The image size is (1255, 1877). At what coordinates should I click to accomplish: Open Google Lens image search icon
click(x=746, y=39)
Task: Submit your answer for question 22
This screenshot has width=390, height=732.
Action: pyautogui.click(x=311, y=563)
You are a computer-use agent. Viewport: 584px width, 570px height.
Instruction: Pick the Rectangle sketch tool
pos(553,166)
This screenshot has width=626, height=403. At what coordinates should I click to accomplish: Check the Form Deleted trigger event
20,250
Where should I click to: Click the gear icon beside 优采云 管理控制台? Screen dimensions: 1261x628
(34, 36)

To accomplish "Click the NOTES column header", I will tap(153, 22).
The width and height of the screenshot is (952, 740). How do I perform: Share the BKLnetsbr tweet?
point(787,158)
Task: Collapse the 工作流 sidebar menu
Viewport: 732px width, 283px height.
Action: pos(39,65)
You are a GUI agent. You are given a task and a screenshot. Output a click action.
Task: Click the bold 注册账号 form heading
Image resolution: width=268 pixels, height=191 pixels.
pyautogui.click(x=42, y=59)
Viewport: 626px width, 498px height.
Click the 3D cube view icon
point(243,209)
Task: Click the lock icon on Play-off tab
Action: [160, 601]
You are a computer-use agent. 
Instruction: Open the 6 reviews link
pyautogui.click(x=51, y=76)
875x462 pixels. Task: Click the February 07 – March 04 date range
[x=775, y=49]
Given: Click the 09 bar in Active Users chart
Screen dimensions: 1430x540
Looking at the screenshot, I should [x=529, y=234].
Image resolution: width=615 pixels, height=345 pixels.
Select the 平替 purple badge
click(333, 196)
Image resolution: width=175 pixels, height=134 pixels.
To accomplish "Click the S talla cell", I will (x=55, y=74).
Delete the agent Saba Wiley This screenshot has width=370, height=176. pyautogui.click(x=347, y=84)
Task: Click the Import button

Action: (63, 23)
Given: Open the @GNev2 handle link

____

■ PROBLEM TO WORK ON ■
Please go line by line through the records above, copying each one that holds the string "will".

■ RESULT FOR THIS EXERCISE ■
To accomplish "Click the NOTES column header", I will tap(153, 22).
To accomplish "Click the S talla cell", I will (x=55, y=74).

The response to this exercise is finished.